★秋の花、ホトトギス

ホトギス
 
今の季節、里道や山道を歩いていると気づく野草がホトトギス。
画像は飯綱寺の庭園で撮影したもので、和風庭園には野草もよく似合います。

Wiki には花弁が6枚と記述されているけれど、正確には3枚で、後の3枚は萼(ガク)が変化したものです。
このような花はユリ科の特徴ですから、ホトトギスもユリ科に属します。

ユリの仲間だと言われても、にわかには納得できません.
でも、花の形態だけでなく葉の形や葉脈もある種のユリに似ているじゃないかと指摘されればシブシブ納得せざるをえません。

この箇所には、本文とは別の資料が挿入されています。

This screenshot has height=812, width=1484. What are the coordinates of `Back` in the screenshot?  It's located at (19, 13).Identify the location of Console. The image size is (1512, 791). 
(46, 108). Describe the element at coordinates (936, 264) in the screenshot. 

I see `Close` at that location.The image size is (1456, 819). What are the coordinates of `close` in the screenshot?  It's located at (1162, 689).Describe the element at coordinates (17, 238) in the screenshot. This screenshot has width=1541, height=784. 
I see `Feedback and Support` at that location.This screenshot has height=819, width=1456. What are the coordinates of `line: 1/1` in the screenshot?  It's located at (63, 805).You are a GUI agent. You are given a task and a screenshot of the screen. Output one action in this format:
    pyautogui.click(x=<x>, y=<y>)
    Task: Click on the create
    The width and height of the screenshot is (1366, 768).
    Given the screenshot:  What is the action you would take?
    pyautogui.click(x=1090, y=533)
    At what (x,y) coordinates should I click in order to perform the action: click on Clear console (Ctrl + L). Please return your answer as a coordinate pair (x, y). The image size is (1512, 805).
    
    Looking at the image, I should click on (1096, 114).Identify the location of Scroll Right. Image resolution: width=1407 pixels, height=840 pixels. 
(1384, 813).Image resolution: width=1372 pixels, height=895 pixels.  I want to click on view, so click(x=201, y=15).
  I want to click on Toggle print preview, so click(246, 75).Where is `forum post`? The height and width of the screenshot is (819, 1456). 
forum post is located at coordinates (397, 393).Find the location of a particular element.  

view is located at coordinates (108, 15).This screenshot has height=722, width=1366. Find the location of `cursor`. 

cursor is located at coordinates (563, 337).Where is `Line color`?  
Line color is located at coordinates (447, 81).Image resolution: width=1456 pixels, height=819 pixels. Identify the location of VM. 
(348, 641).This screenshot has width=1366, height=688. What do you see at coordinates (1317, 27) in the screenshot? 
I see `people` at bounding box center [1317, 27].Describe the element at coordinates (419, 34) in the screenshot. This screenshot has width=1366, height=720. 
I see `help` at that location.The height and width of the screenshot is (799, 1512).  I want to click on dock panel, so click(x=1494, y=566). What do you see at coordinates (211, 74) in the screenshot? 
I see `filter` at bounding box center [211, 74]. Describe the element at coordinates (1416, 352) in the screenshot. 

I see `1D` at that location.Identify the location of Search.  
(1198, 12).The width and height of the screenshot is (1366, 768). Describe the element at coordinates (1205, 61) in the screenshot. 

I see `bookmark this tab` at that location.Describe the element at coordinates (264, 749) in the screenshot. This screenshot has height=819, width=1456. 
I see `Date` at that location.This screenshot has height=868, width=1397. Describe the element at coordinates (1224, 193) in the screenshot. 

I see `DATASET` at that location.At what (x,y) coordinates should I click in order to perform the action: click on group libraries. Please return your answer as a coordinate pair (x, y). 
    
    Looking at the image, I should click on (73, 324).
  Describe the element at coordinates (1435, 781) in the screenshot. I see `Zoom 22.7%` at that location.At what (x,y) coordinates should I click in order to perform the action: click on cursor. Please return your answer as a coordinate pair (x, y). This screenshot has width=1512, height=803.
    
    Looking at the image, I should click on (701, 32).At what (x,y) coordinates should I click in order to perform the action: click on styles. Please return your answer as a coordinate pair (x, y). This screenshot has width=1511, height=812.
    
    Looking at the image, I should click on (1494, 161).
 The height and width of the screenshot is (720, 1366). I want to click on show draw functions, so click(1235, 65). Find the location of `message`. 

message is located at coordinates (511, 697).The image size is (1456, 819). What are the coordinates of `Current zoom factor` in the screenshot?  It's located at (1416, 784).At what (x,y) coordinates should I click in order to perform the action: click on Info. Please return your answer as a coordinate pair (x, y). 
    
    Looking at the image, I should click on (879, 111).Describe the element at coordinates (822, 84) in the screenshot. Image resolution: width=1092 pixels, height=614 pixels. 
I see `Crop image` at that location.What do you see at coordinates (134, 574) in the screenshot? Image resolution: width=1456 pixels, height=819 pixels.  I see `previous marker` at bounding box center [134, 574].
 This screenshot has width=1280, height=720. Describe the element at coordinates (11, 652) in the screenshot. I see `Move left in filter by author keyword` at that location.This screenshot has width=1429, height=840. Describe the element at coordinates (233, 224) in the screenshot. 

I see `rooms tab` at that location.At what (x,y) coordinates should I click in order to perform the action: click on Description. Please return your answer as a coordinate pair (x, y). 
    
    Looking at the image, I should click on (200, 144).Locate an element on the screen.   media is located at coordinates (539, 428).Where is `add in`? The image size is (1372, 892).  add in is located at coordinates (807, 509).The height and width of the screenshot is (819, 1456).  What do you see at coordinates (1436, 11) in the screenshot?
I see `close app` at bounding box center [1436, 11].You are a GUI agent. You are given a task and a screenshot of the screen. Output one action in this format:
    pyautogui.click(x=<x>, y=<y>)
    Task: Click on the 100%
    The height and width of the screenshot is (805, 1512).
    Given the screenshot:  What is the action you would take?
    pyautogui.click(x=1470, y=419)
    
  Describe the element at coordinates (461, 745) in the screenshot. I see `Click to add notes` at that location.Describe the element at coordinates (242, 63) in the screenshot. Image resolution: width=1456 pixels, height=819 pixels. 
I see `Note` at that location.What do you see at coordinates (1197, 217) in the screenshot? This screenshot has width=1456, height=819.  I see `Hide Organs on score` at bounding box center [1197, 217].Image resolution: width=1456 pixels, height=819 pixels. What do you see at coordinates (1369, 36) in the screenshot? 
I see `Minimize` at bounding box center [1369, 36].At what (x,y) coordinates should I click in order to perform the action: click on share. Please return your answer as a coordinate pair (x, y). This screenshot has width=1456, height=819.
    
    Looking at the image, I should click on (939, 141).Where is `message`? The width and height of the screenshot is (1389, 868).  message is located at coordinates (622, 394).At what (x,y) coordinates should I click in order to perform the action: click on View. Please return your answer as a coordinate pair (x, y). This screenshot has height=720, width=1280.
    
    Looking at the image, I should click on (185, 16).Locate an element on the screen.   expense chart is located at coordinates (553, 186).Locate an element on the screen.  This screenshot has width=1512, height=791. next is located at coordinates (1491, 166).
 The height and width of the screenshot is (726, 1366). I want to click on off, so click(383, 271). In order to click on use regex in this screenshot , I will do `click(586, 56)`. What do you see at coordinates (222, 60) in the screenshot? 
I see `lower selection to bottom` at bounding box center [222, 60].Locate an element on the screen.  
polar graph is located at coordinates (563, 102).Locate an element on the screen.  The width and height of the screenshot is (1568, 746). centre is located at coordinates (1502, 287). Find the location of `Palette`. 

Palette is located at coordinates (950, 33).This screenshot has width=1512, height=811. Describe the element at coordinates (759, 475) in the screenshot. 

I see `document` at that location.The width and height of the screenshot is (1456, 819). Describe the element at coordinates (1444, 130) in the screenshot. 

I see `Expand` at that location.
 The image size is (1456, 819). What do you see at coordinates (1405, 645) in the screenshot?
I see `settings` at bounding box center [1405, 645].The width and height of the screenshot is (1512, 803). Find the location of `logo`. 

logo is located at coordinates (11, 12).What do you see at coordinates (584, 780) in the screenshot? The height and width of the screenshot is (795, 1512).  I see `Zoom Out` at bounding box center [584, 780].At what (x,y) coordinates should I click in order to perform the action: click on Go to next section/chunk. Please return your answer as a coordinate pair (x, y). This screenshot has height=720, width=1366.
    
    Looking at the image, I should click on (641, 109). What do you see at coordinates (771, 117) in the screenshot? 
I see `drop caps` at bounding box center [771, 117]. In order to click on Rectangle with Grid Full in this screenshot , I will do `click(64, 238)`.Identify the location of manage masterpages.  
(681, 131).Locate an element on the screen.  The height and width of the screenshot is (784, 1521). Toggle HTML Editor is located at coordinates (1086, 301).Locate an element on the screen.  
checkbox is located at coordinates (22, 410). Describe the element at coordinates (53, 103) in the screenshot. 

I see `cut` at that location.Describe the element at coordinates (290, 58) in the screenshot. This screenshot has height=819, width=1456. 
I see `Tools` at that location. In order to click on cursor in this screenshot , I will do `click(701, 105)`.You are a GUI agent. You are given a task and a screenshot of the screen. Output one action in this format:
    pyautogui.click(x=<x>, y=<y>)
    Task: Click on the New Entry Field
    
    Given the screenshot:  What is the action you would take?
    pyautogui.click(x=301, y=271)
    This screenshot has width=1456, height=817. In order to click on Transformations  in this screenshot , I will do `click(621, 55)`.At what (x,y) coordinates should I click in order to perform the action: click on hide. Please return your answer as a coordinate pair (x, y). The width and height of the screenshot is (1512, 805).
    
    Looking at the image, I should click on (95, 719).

百合の花との一番の違いは、何といっても花が二階建てになっているように見えることでしょう。
こんな形の花は他にないように思います。
花の中央のメシベがすっくと立ち上がり、上部で6本に散開するので、花の中に小さな花が咲いているように見えます。
しだれた茎の間に点々とホトトギスの花が咲くのは愛らしい風情があり、もしも秋の七草を新しく選定し直すとすれば、このホトトギスを推薦したと思っているくらいです。

hototogisu.jpg 香川の県の鳥・ホトトギス

名前の由来は、花びらにある紫色の点々模様が野鳥のホトトギスの胸の模様に似ているからだとか。
似ていますかねぇ。
中国では野鳥のホトトギスを 「杜鵑」 と言うので日本でも杜鵑草と書いてホトトギスと読みますが、まず無理ですね。読めません。
それにしても果たして中国でも日本と同じように野鳥ホトトギスとこの花が同名かどうか。
手元の日中辞典ではわかりませんでした。

英名は Toad lilies。Toad とはヒキガエルのこと。
紫のドット模様がヒキガエルの肌の模様に見えたようです。
イギリス人に風情を求めるのは、まず無理と言うことなのでしょう。